Typically, you want to cold smoke spices at a temp under 125 degrees so wintertime in a cold climate is the ideal setting. Most people don’t have a cold smoker or a smoke house but that’s okay because the grill or smoker will work. You can get away with higher temperatures around 225-250 on most spices because they won’t melt or scorch. If you live someplace warm or don’t have a cold smoker, just use indirect heat, and keep the fire as low as possible. The best receptacle to use is an aluminum baking pan because they are lightweight and cheap, so you don’t feel bad about tossing it. Spread the spices in the bottom of the pan so it’s not too thick. If it’s too thick then it will take longer in the smoker.

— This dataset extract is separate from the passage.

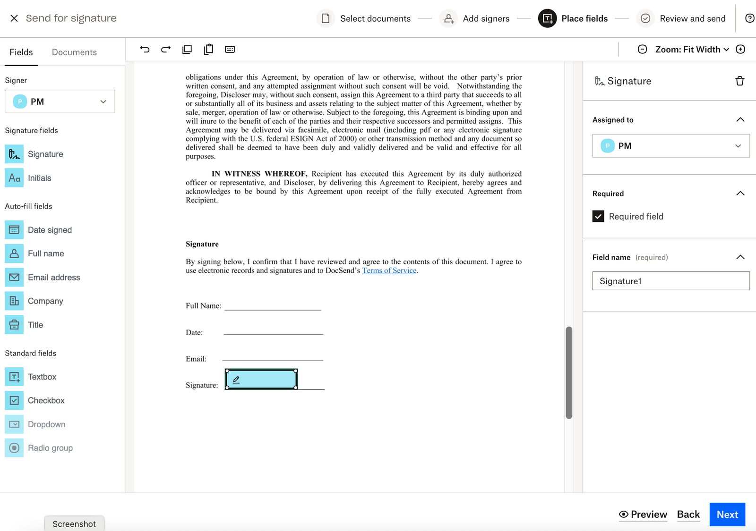Viewport: 756px width, 531px height.
Task: Select the Radio group field
Action: [x=51, y=447]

Larger spices like sea salt or peppercorns you should poke some holes in the bottom of the pan to let the smoke get underneath and swirl around to all parts. Poking holes with paprika or sugar will turn your pan into a big ol’ saltshaker so don’t try it. Either way, holes or no holes, you’ll need to stir the spice every 90-120 minutes, so you make sure everything is getting smoky. You’ll know right away with the salt if it’s working or not, the underneath will still be white while the top layer is turning brown.

Sea Salt

Smoked sea salt should be the first spice you should try to smoke because it’s easy. White sea salt will turn deep brown once it’s absorbed plenty of smoke, making it easy to tell if you’re doing it right. Always use sea salt though because there are additives in iodized salt to keep it from clumping that can affect the flavor. To that point, stay as close to raw as possible with any spice you want to smoke. Always stay true to the flavor.

Cracked Black Peppercorns

What’s more basic than salt and pepper, right? Plenty of pit masters stick to the classic flavor profile of salt and pepper for good reason. They want the meat to speak for itself and not buried under a dozen different flavors. Smoked cracked peppercorns are another easy spice to smoke and take the smoke well, they are cheap to buy and a great one to learn on.

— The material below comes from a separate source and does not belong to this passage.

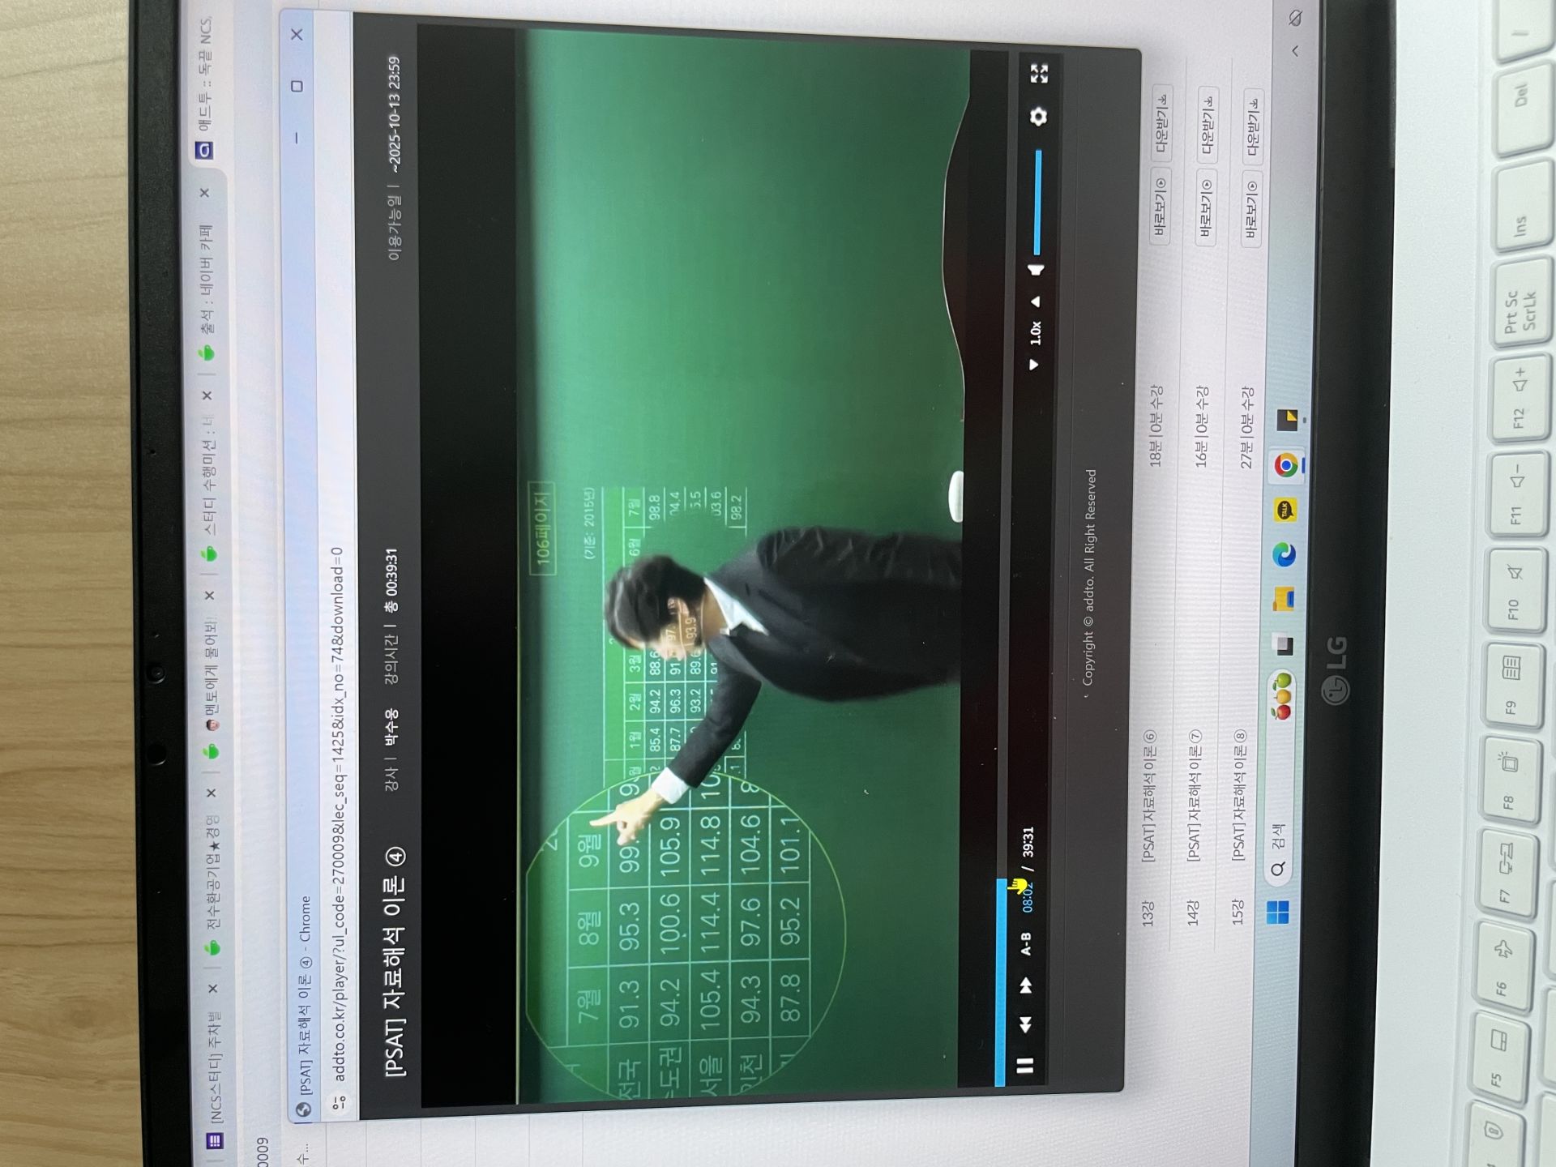
Task: Enter fullscreen mode in video player
Action: click(1039, 74)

Smoked paprika is available in most supermarkets but it’s just not the same. What they mean is the peppers were smoked at some point, not the finished product, which is what we want. Paprika is another great smoked spice because it soaks up the smoke too. Spread the spices in the bottom of the pan so it’s not too thick. If it’s too thick then it will take longer in the smoker.

SPG-Salt Pepper & Garlic

SPG is still under the radar with some BBQ lovers but who knows why. Salt Pepper & Garlic is the wonder spice that has everything in on shaker. If you choose to make your own the easy way is to mix equal parts black pepper and garlic salt. Done. For some though the garlic salt is too sweet, so they prefer to get salt and garlic powder and do It that way. Then the ratio would be 1:1:1. They best part of course is play around with the ratio to make it to your own taste.

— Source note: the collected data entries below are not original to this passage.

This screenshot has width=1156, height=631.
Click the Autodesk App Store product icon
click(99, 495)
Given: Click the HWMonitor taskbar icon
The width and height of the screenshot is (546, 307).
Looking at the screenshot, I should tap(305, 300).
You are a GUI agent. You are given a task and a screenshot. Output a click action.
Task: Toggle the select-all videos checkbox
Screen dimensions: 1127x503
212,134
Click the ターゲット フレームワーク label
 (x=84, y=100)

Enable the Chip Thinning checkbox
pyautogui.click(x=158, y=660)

Oh yeah, get ready to live because smoked sugar is the hidden gem people don’t even know is a thing. Think about adding smoked sugar to chocolate chip cookies, Cream Brule, or in your morning coffee. Smoking sugar is more complicated than the others because you must watch the heat. If the temp gets up to 225 the sugar will melt, and you’ll be left with solid mass. You most certainly will need a cold smoker to pull this off.